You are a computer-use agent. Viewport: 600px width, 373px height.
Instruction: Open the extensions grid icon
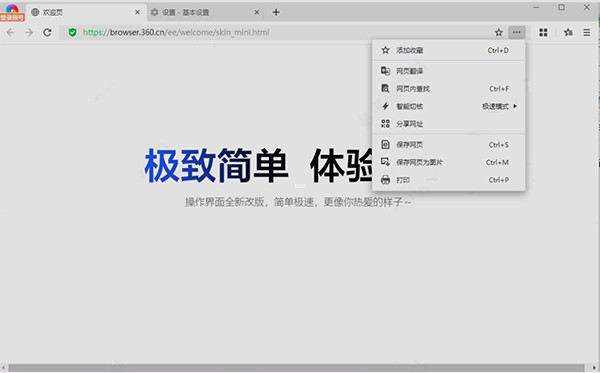(543, 33)
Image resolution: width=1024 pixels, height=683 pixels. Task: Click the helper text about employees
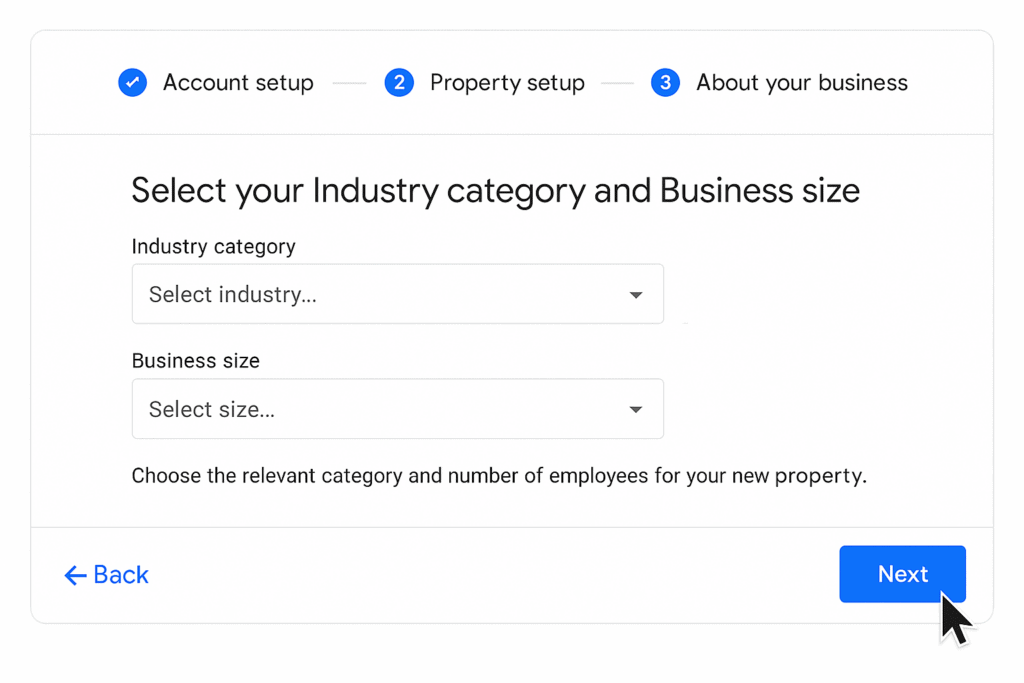(x=499, y=476)
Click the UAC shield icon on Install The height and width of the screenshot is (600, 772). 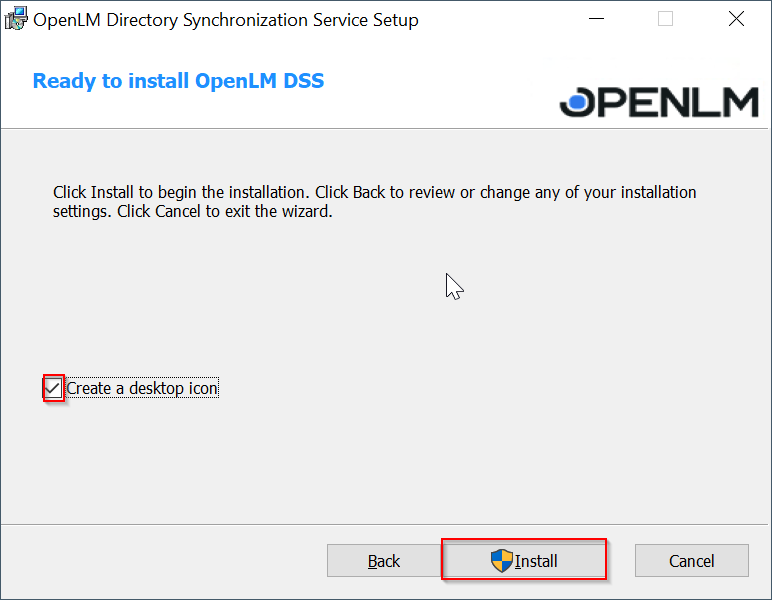[501, 561]
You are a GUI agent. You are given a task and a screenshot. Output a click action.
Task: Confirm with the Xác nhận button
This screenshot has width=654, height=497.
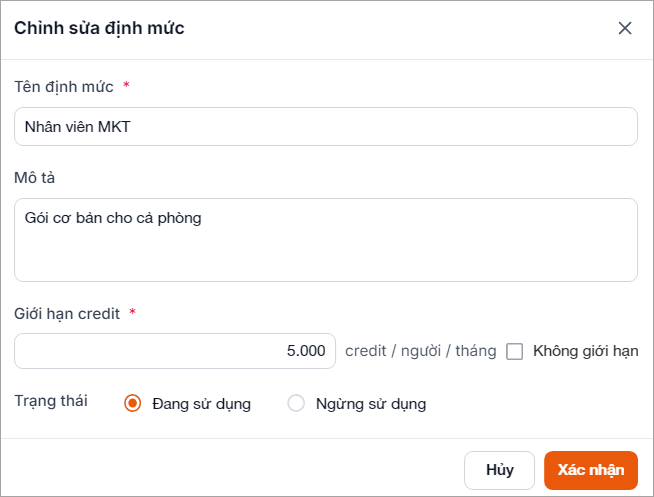pos(590,470)
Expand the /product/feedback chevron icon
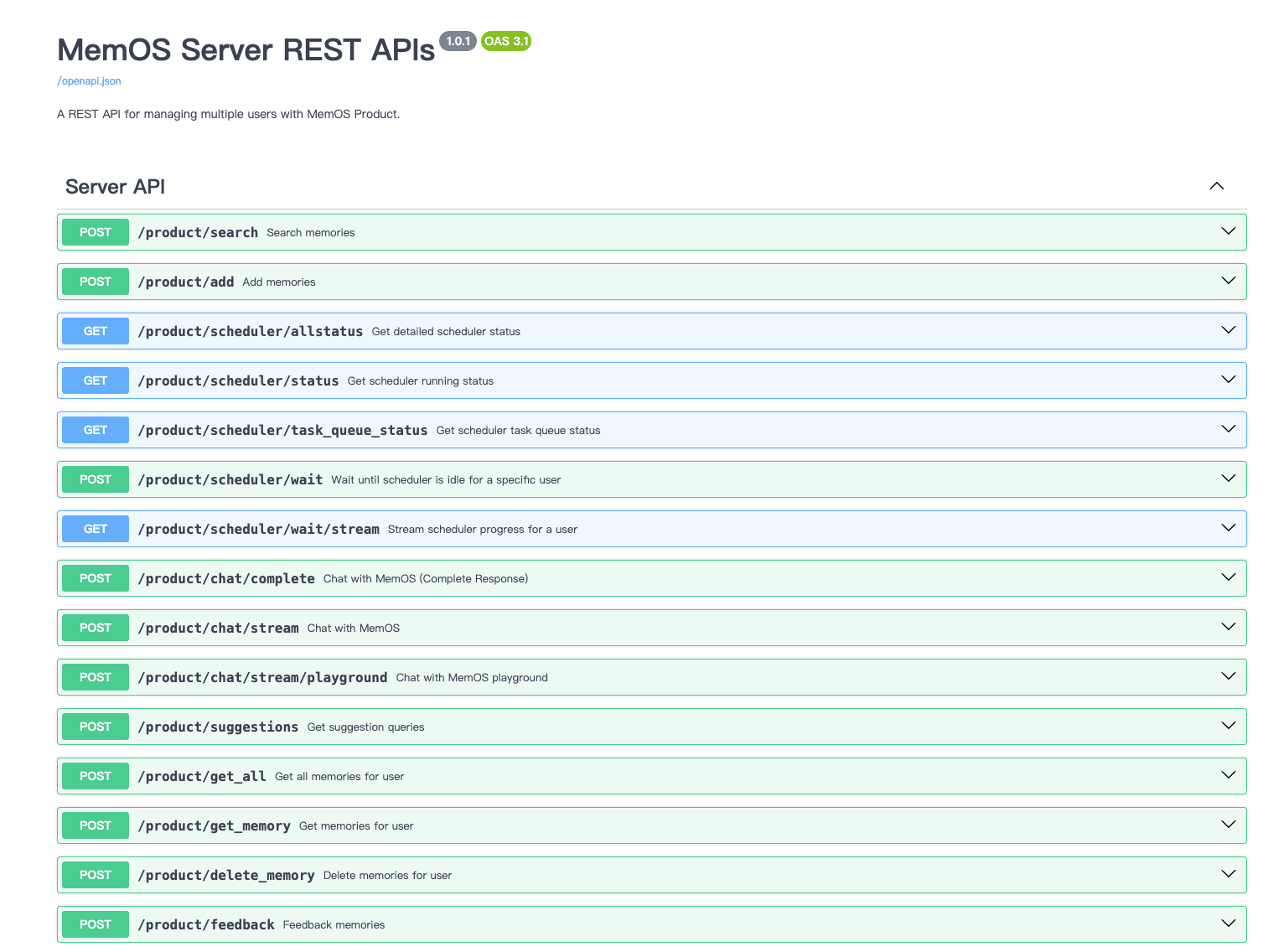Image resolution: width=1268 pixels, height=952 pixels. coord(1228,924)
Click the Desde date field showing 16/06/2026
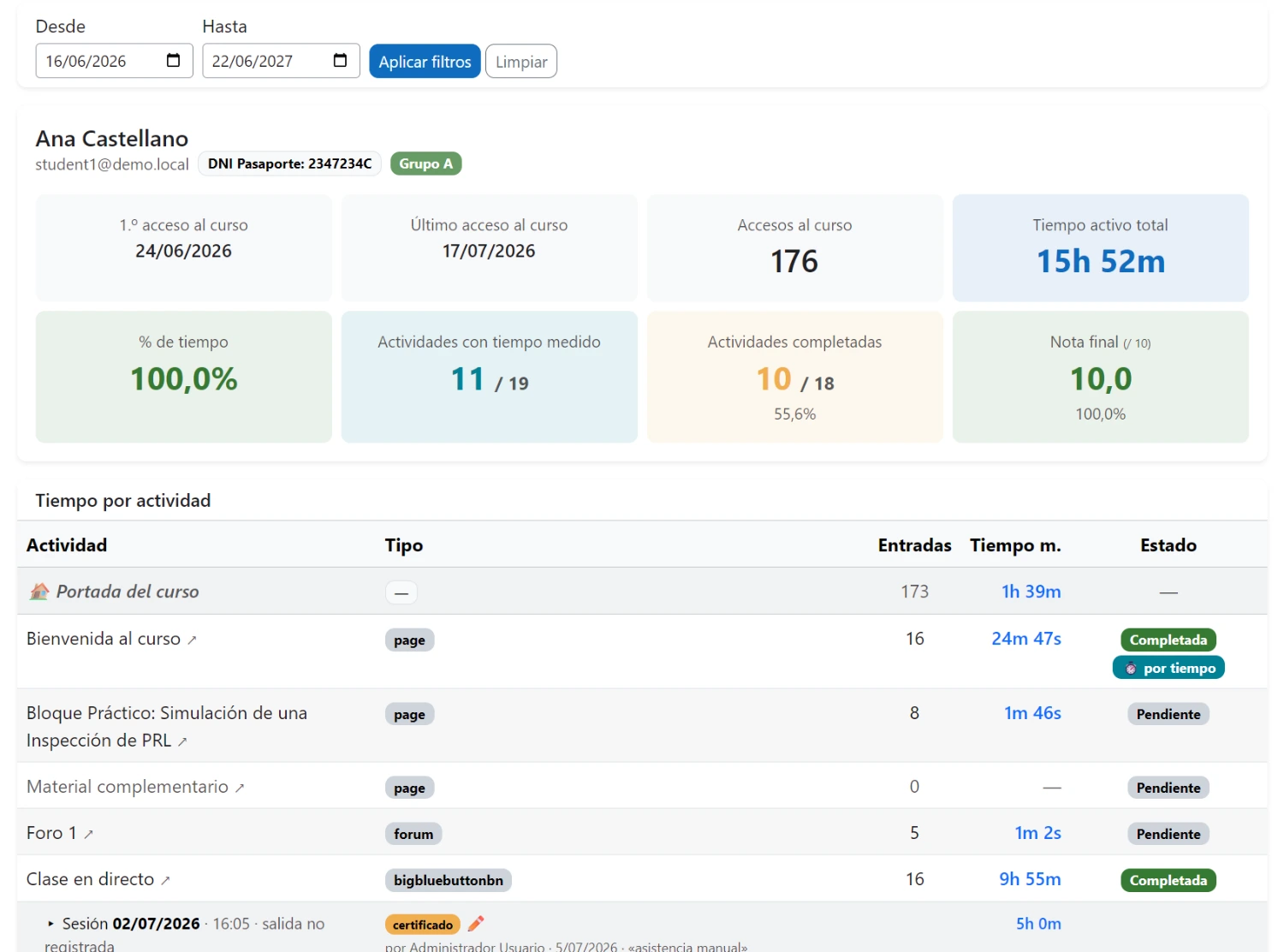Screen dimensions: 1284x952 (x=114, y=61)
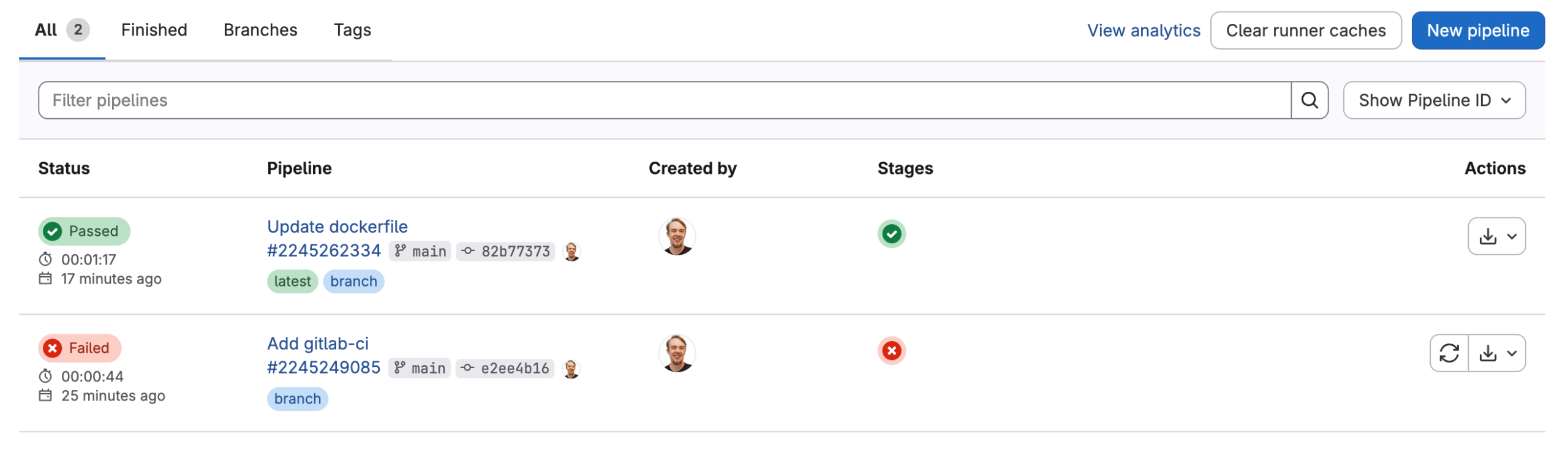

:: Task to carry out ::
Your task is to retype the lines running from the one that contains "You are a GUI" through the end of the records, and nothing else. Pictures are not part of the copy.

:: Result of the task ::
You are a GUI agent. You are given a task and a screenshot. Output a click action.
Task: Confirm with the Xác nhận button
This screenshot has width=654, height=497.
pos(590,470)
Expand the /product/feedback chevron icon
Image resolution: width=1268 pixels, height=952 pixels. coord(1228,924)
Click the Desde date field showing 16/06/2026
Screen dimensions: 1284x952 (x=114, y=61)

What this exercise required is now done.